Cuando está de moda el autor impío, el autor torturador, el escritor dominador, el que es incapaz de hacer ni siquiera pequeños gestos, mínimas señales que permitan una lectura placentera, el que empuja a los otros a su mundo, el que siempre coloca la sardina en su braza, el que desinforma, tergiversa, manipula, sita, asalta, plagia, retuerce, se apropia; Baricco se sale de la moda y regresa a las viejas artes, a las antiguas mañas. Aquí todo es lugar común: un héroe común, que visita lugares comunes, que como todos los protagonistas de los relatos tradicionales tiene pruebas y premios, que hay sorpresas al final y que todo está bajo el manto espeso del misterio pero facilitado por frecuentes reiteraciones que tienen el sabor de la formula, aunque con pequeños giros y variaciones, la música del texto funciona cada vez como un tema repetido pero siempre nuevo. Lo cotidiano entra en la dimensión de lo poético. El camino, reiterado hasta la saciedad, de adelante hacia atrás y de atrás hacia delante, adquiere resonancias que no se esperarían nunca de la enumeración. La simple mención del lago Bajkal, y el cambio de epíteto cada vez que se nombra, hacen del listado uno de los momentos más memorables y sugerentes de la obra. Todo lo que viene deberá ser leído desde la emoción, la sensación, que nos provoque el epíteto. En el lago está el nudo de la ruta y de la historia.
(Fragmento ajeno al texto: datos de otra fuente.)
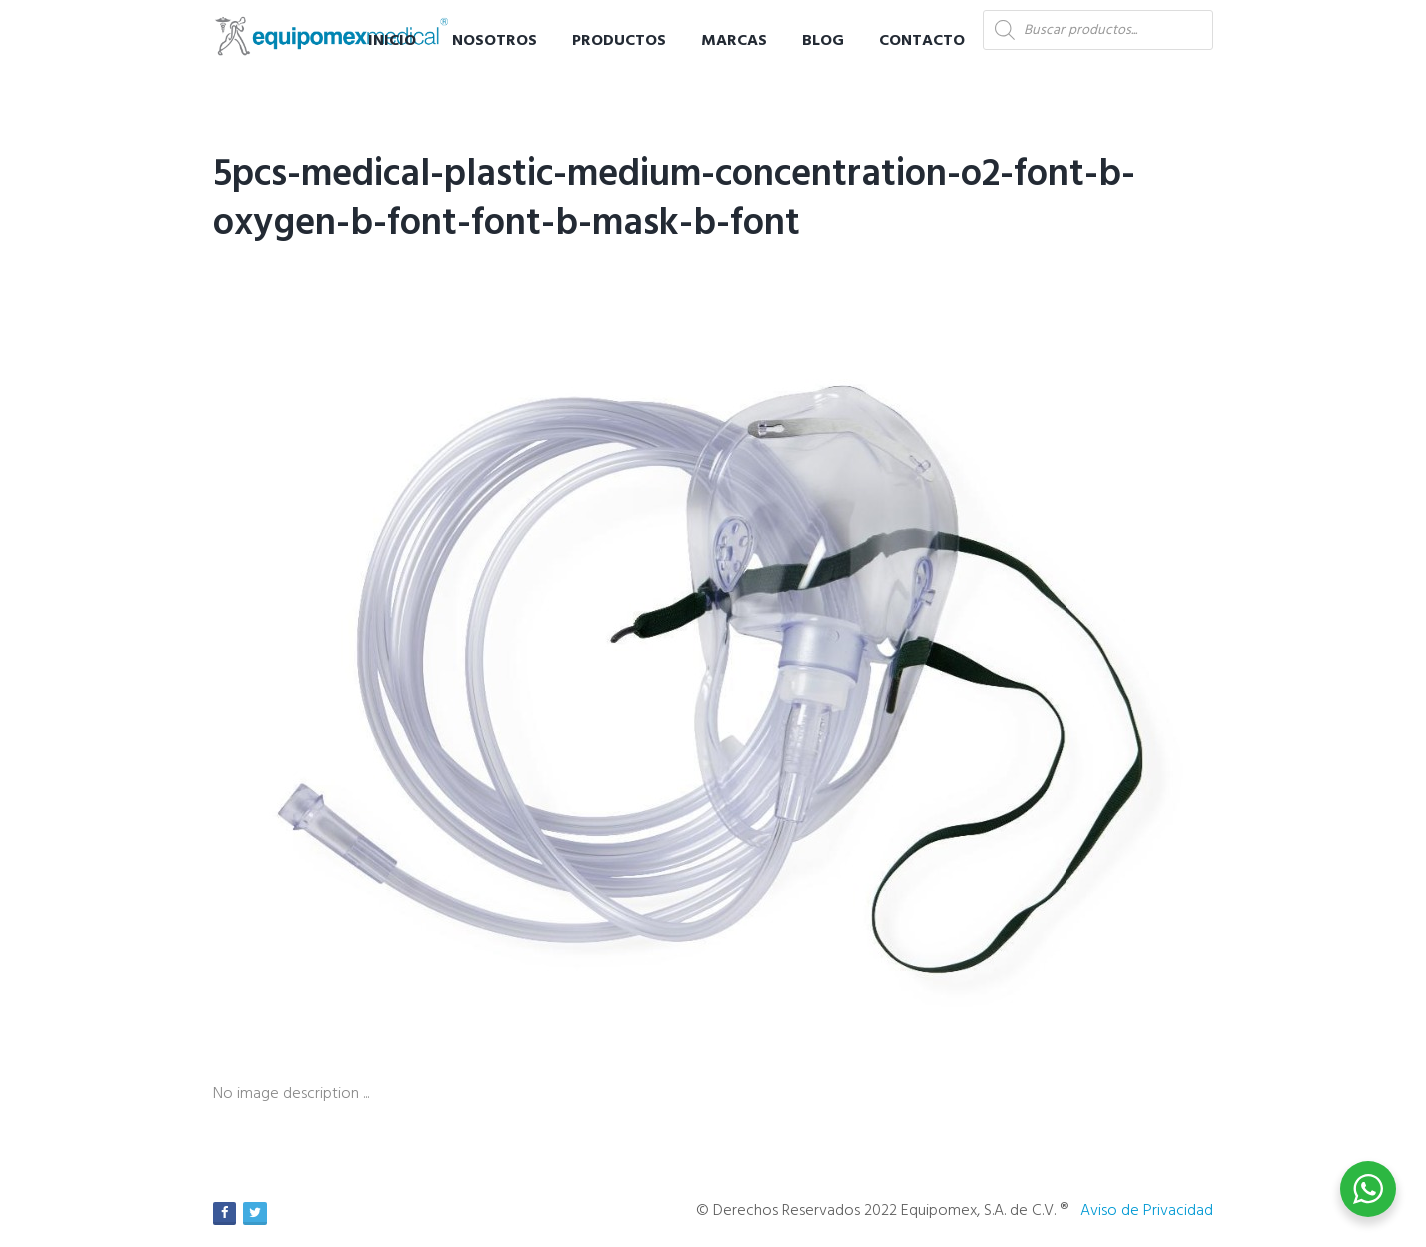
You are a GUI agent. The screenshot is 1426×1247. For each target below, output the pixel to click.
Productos (619, 41)
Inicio (392, 41)
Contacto (922, 41)
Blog (823, 41)
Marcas (734, 41)
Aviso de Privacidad (1146, 1211)
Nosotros (494, 41)
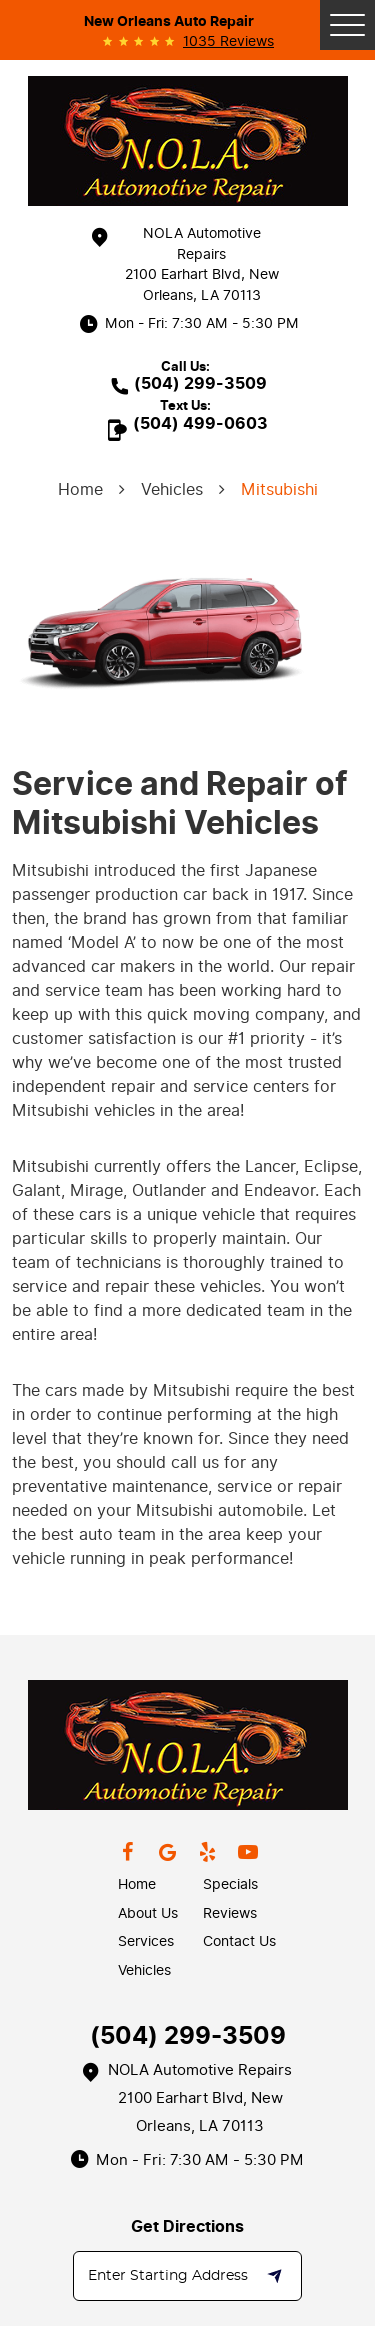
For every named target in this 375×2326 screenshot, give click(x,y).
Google (168, 1852)
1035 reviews (228, 42)
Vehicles (172, 489)
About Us (148, 1913)
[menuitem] (160, 1885)
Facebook (128, 1852)
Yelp (208, 1852)
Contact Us (239, 1941)
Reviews (230, 1913)
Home (80, 489)
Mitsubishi (279, 489)
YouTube (248, 1852)
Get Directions (187, 2227)
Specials (230, 1884)
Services (146, 1941)
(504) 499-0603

Pequeños detalles, estructura delicada y frágil como la seda, que sin embargo ofrece resistencia y amparo, seguridad. Si esta historia pudiera ser tocada, y lo es, tendría la sensación de la seda pero la consistencia y la firmeza del acero.
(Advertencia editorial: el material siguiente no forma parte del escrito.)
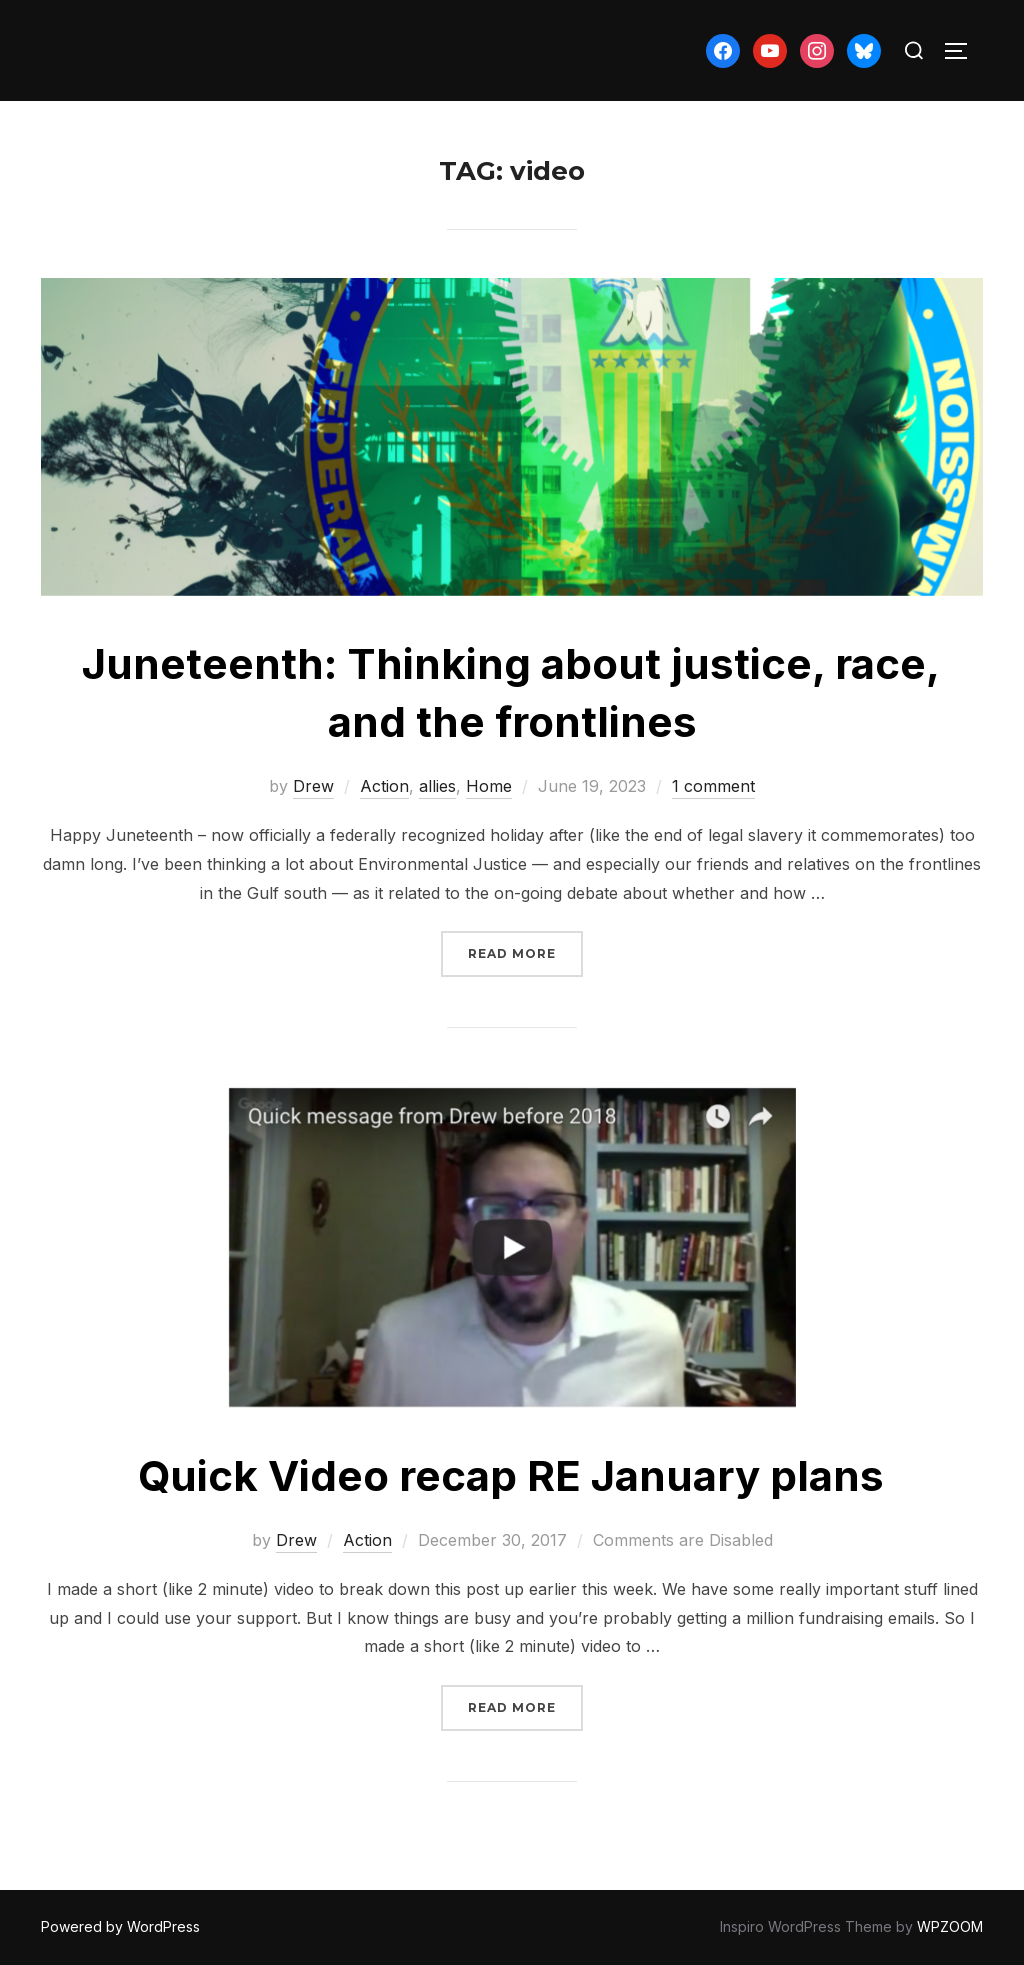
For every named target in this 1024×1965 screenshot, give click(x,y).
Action (384, 786)
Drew (313, 786)
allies (437, 786)
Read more (525, 951)
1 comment (713, 786)
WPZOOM (950, 1926)
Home (489, 786)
Aunque Alessandro Baricco repita o insinúe la idea de que la escritura es reservorio de la voz, recurso para atrapar y fijar la fugacidad, y vea a está como esencial y auténtica, como nacida del hombre sin que medien artefactos, aunque yo no esté de acuerdo con él, aunque piense que la escritura y la oralidad son dos tecnologías, dos sistemas (autónomos y autosuficientes) productores de sentido, diversos, que se rozan, que se complementan; no dejo de admirarme. Soy un ser humano lleno de sutiles o gruesas incoherencias, y caigo siempre en mi propia trampa. A Seda lo leí como si tuviera delante uno de esos manuscritos iluminados que nacían en los monasterios europeos, uno de aquellos que no tenían espacios entre palabras de manera que reproducían, o daban la sensación de hacerlo, el fluir de la palabra viva, nacida de los labios y del cuerpo de un ser humano que cuenta.

1 comentario:

Pedro F. Báez dijo...

¡Bravo, Jesús! Soberbio y magnífico artículo sobre Baricco y todo lo demás del gran Luis Carbonell. ¡Genial!